Waschungen nach dem Bobath-Prinzip

Je schwerer die körperliche Beeinträchtigung, desto wichtiger ist die Stärkung der körperlichen Wahrnehmung. Im Gegenzug fällt genau das mit steigendem Beeinträchtigungsgrad immer schwerer – gerade im häuslichen Bereich.

Waschungen nach dem Bobath-Prinzip sind eine Möglichkeit, Patientinnen und Patienten mit starken motorischen und neuronalen Einschränkungen zu unterstützen. Ziel der Bobath-Waschung ist es, die Aufmerksamkeit der betroffenen Person auf die beeinträchtigte Körperregion zu fokussieren.

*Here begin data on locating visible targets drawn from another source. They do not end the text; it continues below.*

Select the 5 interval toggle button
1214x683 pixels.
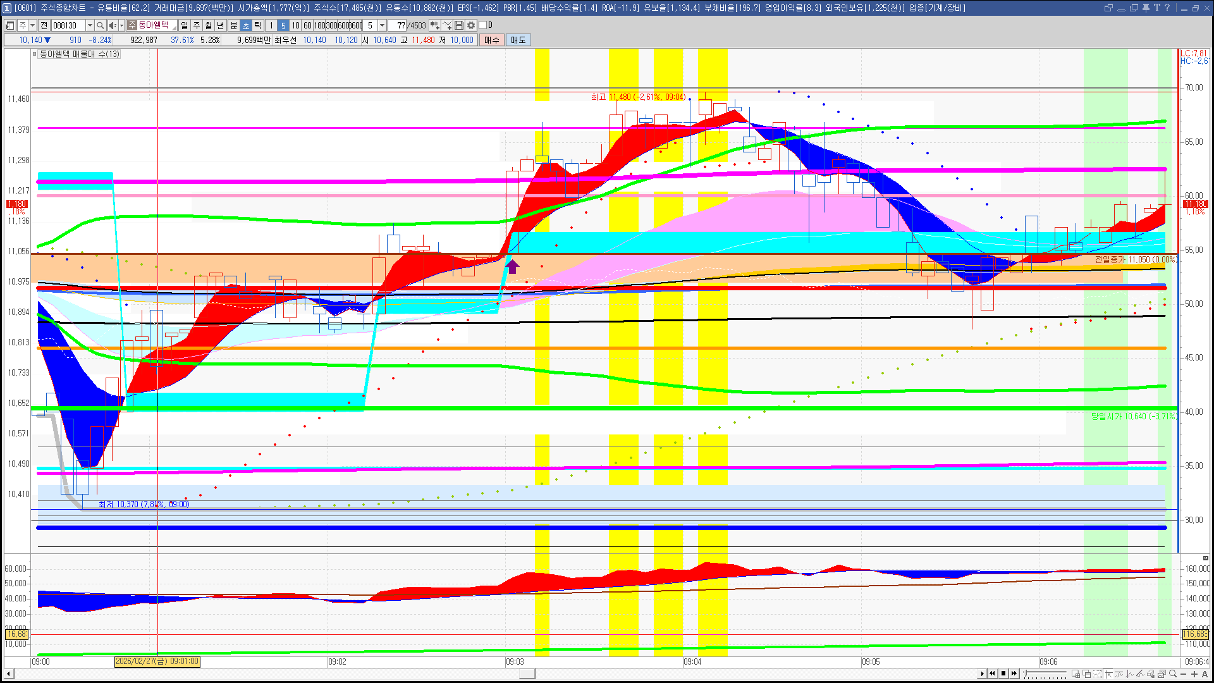(x=283, y=25)
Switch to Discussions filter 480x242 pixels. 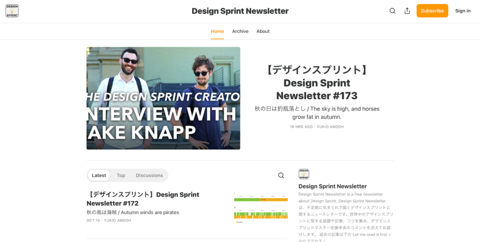pos(149,175)
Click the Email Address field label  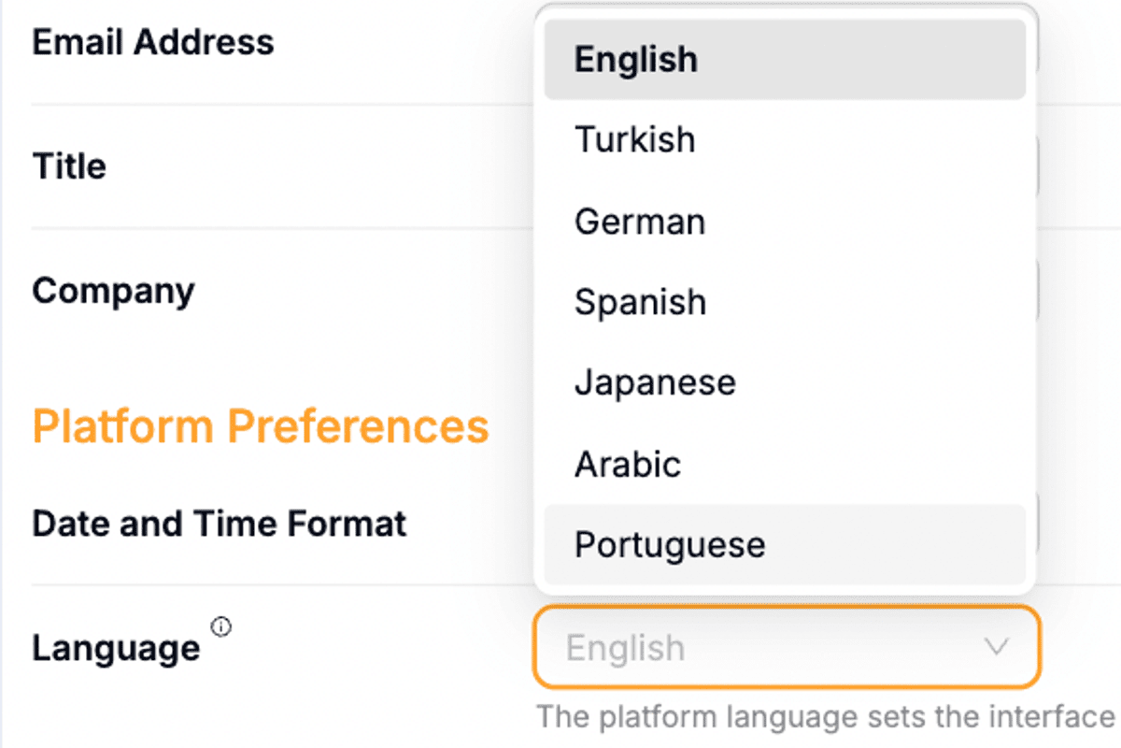(152, 41)
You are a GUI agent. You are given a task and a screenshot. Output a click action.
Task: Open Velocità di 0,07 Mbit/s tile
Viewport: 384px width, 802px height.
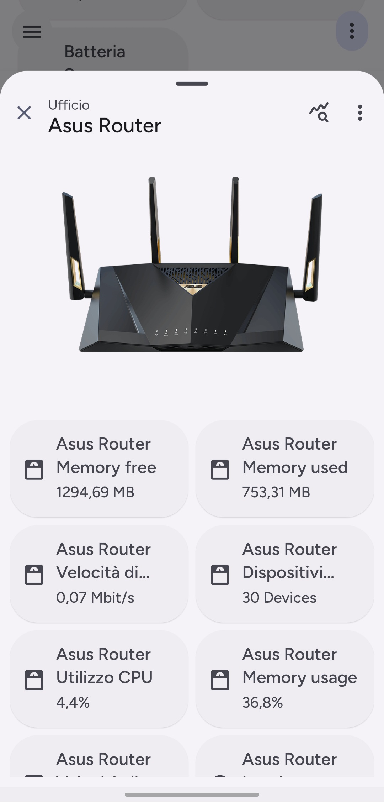coord(99,574)
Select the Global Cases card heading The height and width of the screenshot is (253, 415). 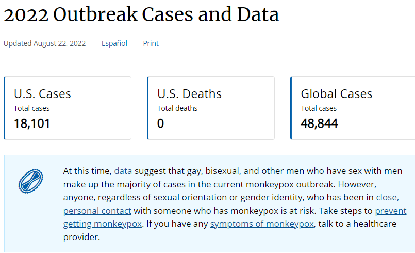pyautogui.click(x=337, y=94)
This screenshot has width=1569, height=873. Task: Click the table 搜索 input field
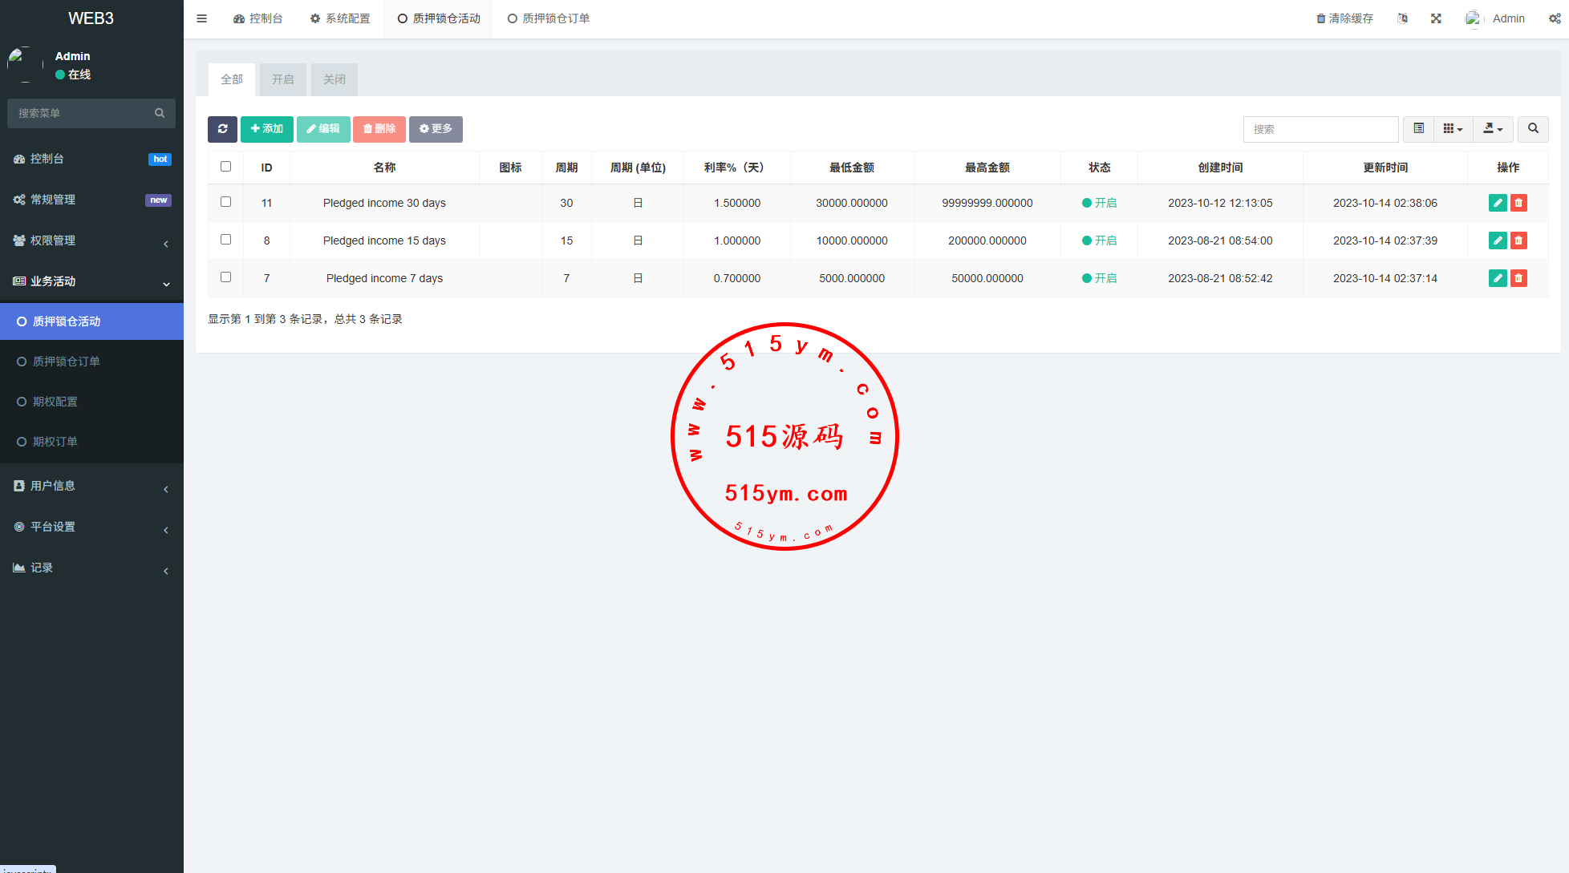point(1320,129)
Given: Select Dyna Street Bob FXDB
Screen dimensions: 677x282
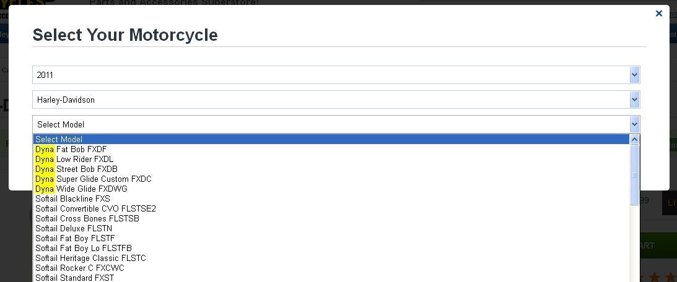Looking at the screenshot, I should 331,169.
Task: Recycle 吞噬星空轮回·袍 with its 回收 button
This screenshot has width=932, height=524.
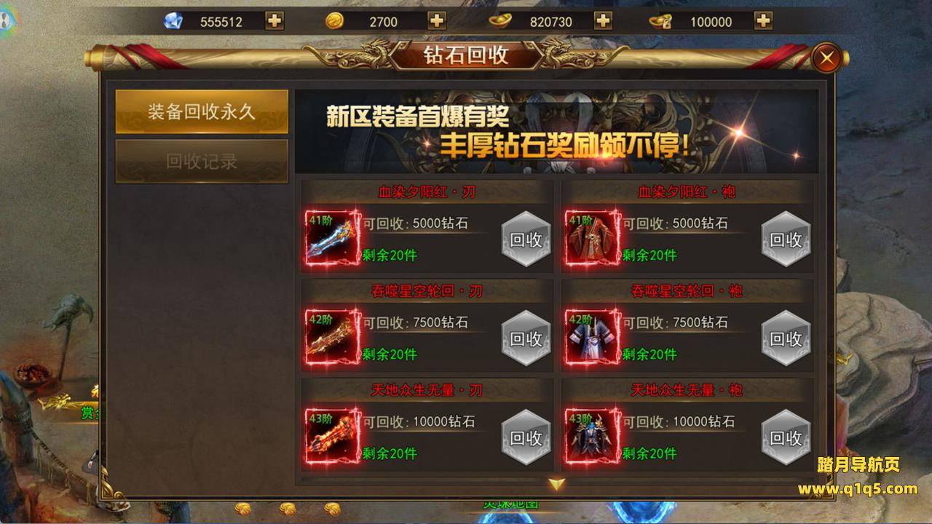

In der Praxis funktioniert dies etwa nach dem folgenden Muster:

  1. Beginnen Sie die Waschung, indem Sie die pflegebedürftige Person darum bitten, sich aktiv auf die beeinträchtigte Körperregion zu fokussieren.
  2. Streichen Sie während der Waschung mit einem weichen Waschlappen stets von der gesunden zur beeinträchtigten Körperpartie.
  3. Erhöhen Sie beim Übergang zwischen der gesunden und der erkrankten Körperpartie den Druck leicht.
  4. Begleiten Sie Ihre Bewegungen während des Waschvorgangs mit Worten. Beschreiben Sie, was Sie tun und lassen Sie die betroffene Person somit gedanklich am Ablauf teilhaben.
  5. Achten Sie auf langsame Bewegungsabläufe. Bei der Bobath-Waschung steht nicht das Waschen an sich, sondern das Körpergefühl der betroffenen Person im Fokus.
  6. Fördern Sie die Aktvierung, indem Sie Ihren Angehörigen bzw. Ihre Angehörige die Bewegungen mitmachen lassen. Führen Sie dazu die Bewegung während der Waschung.

Wo liegen die Grenzen des Bobath-Konzepts?

Keine Frage: Das Bobath-Konzept ist vielversprechend und erzielt nicht selten erstaunliche Erfolge. Selbst bei einer Spastizität oder einem Hirnschaden ist häufig eine deutliche Besserung gegeben. Allerdings ist auch das Bobath-Konzept kein Wundermittel. Ungeschehen oder rückgängig machen kann dieser Ansatz eine Erkrankung oder Verletzung nicht. Wie groß die Erfolgschancen im Einzelfall sind, hängt von den individuellen Voraussetzungen der betroffenen Person ab.

Entscheidend ist neben der aktiven Mitarbeit der Patientinnen und Patienten auch das Zusammenspiel zwischen Therapeutinnen und Therapeuten, Pflegepersonal, ärztlichem Personal sowie den pflegenden Angehörigen. Ist etwa ein Hirnschaden infolge einer langanhaltenden Sauerstoffunterversorgung zu groß, sind auch die Besserungsaussichten durch das Bobath-Konzept minimal.